Proceeding by logical steps, he then asked if these unknown continents were empty wildernesses or were instead inhabited by human beings. To this point he had relied on his research at Nandana [in India] on Earth’s circumference, on his voluminous data on the longitudes of the world’s cities and known geographical features, and on simple logic. To advance further he now turned to his data on longitudes. He noted that human beings inhabited a broad north-south band stretching from what is now Russia to southern India and the heart of Africa. Assuming that this band represented Earth’s habitable zone, he asked if the unknown continent or continents were situated only in latitudes lying north and south of this band.

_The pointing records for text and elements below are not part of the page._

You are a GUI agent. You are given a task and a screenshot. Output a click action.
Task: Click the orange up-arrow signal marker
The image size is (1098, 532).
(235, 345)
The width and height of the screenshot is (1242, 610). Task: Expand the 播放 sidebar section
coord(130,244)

In answering this, there were no further field observations to which he could turn, but he did have the tools of logic. Noting that the Eurasian land mass stretched roughly around Earth’s belt, and that it covered a broad north-south band, he hypothesized that this was the result of powerful processes that would surely have obtained elsewhere. Known evidence of Earth gave him no grounds for believing that the unknown continents would be squashed into the northernmost and southernmost latitudes. Reasoning by analogy to Eurasia, he concluded that these unknown land masses would have to be inhabitable, and in fact that they were inhabited. As he stated in the Codex Masudicus, “There is nothing to prohibit the existence of inhabited lands in the Eastern and Western parts. Neither extreme heat nor extreme cold stand in the way . . . it is therefore necessary that some supposed regions do exist beyond the [known] remaining regions of the world surrounded by water on all the sides.”

“The European explorers vindicated his bold proposals.”

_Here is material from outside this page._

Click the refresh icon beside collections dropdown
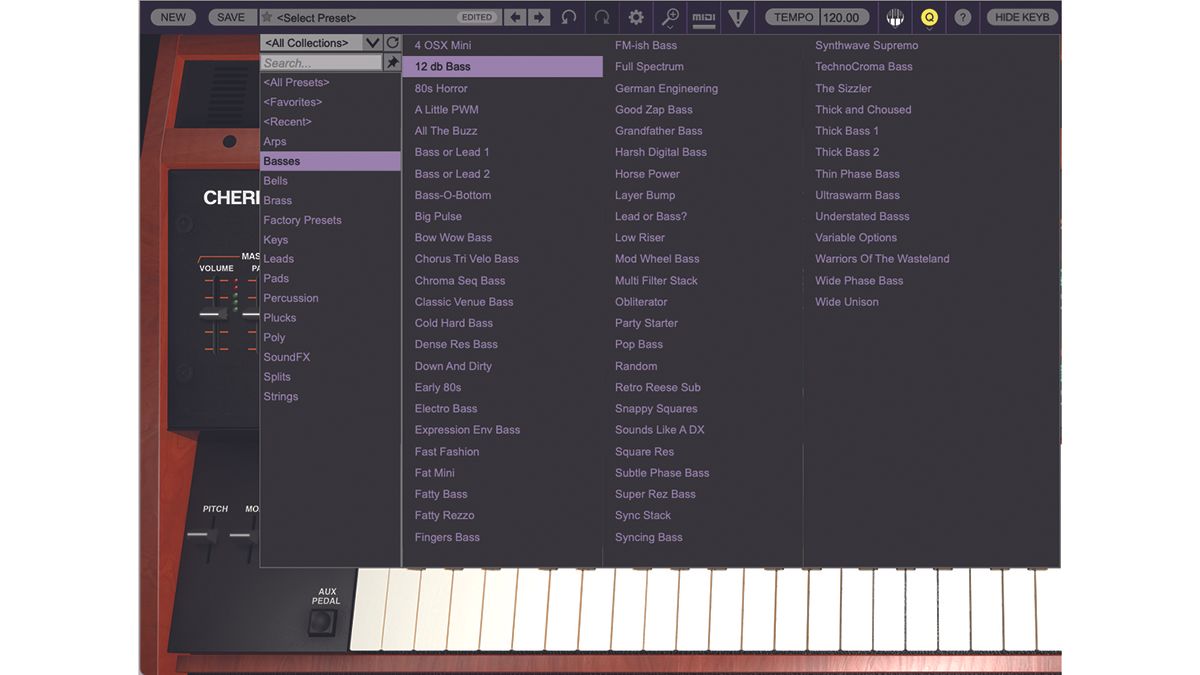 click(392, 43)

Did Abu Rayhan Muhammad Biruni discover America in the first third of the eleventh century? In one sense, definitely not. He never laid eyes on the new continent or continents about which he wrote. By contrast, the Norsemen had actually touched land in North America shortly before ad 1000—briefly, to be sure, and without really understanding what they had found. Leif Ericson was so uninterested in the forested shore that he did not bother to return later, nor did any of those who heard oral reports of his travels or read about them in later Norse documents. Still, if “discovery” includes the groping and unreflective processes of Norse seafaring, then the prize that partisans of Christopher Columbus, John Cabot, or unknown seafarers from Bristol in England have claimed for their heroes must definitely go to the Vikings.

But Biruni should also wear the crown of discovery, and the cumulative and analytic process by which he reached his conclusions is at least as deserving of honor as are the Norse traders, if not more so. His tools were not wooden boats powered by sail and muscular oarsmen but an adroit combination of carefully controlled observation, meticulously assembled quantitative data, and rigorous logic. Not for another half millennium did anyone else in Europe or Asia apply such rigorous analytic tools to global exploration.

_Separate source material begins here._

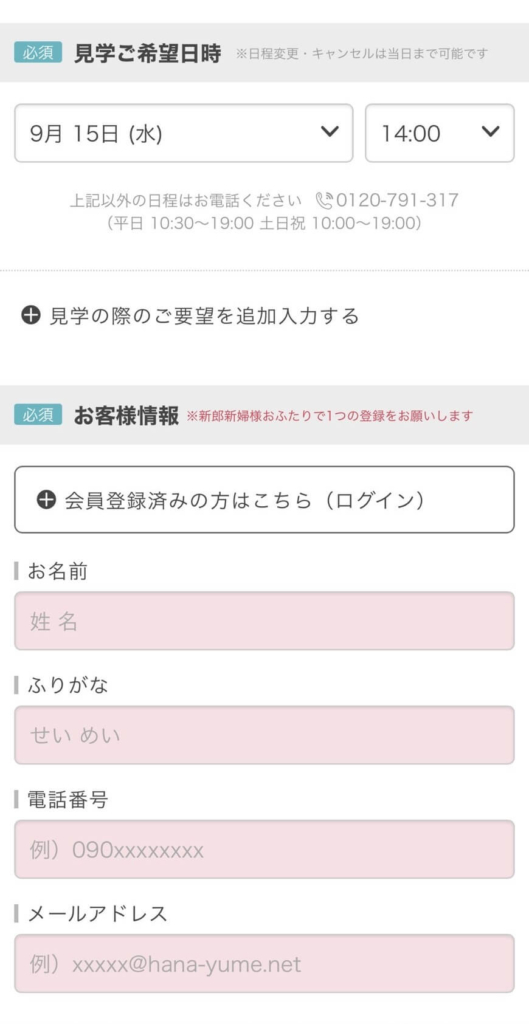Click the メールアドレス field label
This screenshot has height=1024, width=529.
click(97, 914)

Viking explorations were also cumulative, with a few bold adventurers using ad hoc reasoning to build on what they had heard about earlier travels. But Biruni went far beyond this, beginning with his assembling of all known human knowledge of the subject at the time. It drew on the wisdom of the ancient Greeks and Indians, and also on the work of medieval Arabs and fellow Central Asians. Moreover, Biruni devised absolutely new methods and technologies to generate his voluminous and precise data and then processed it with the latest tools of mathematics, trigonometry and spherical geometry, as well as the austere methods of classical logic. And he was careful to present his conclusions in the form of hypotheses, on the understanding that other researchers would test and refine his findings. This did not occur for another five hundred years, but in the end the European explorers confirmed his hypotheses and vindicated his bold proposals.